You could use tensorboard to monitor the loss.

```
tensorboard --logdir tensorboard/$your_exp_name/ --port 12598 --bind_all
```

#### Stage 5: Recognize wav using the trained model

This stage shows how to recognize a set of wavs into texts. It also shows how to do the model averaging.

- Average model

If `${average_checkpoint}` is set to `true`, the best `${average_num}` models on cross validation set will be averaged to generate a boosted model and used for recognition.

- Decoding

Recognition is also called decoding or inference. The function of the NN will be applied on the input acoustic feature sequence to output a sequence of text.

Four decoding methods are provided in WeNet:

* `ctc_greedy_search` : encoder + CTC greedy search
* `ctc_prefix_beam_search` :  encoder + CTC prefix beam search
* `attention` : encoder + attention-based decoder decoding
* `attention_rescoring` : rescoring the ctc candidates from ctc prefix beam search with encoder output on attention-based decoder.

In general, attention_rescoring is the best method.

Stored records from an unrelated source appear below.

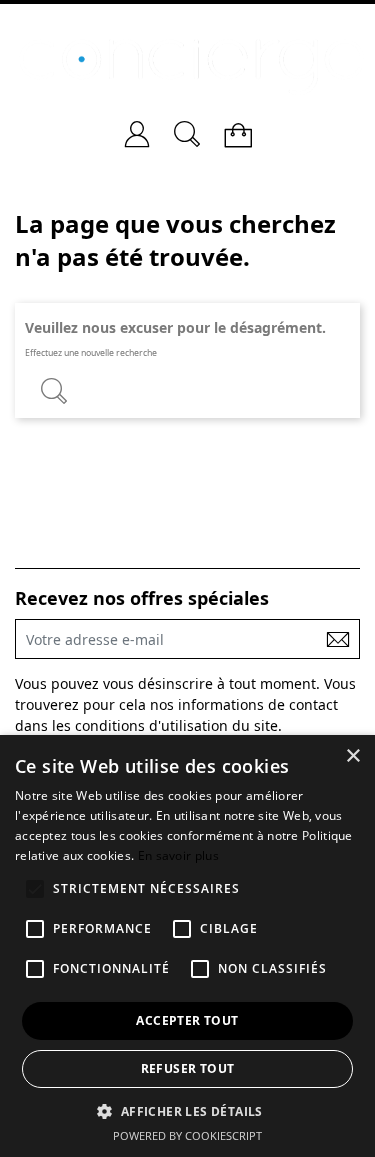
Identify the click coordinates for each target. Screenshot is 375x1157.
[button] (187, 1110)
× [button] (352, 756)
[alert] (187, 946)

Please see [U2 paper](https://arxiv.org/pdf/2012.05481.pdf) for the details of these algorithms.

`--beam_size` is a tunable parameter, a large beam size may get better results but also cause higher computation cost.

`--batch_size` can be greater than 1 for "ctc_greedy_search" and "attention" decoding mode, and must be 1 for "ctc_prefix_beam_search" and "attention_rescoring" decoding mode.

- WER evaluation

`tools/compute-wer.py` will calculate the word (or char) error rate of the result. If you run the recipe without any change, you may get WER ~= 5%.


#### Stage 6: Export the trained model

`wenet/bin/export_jit.py` will export the trained model using Libtorch. The exported model files can be easily used for inference in other programming languages such as C++.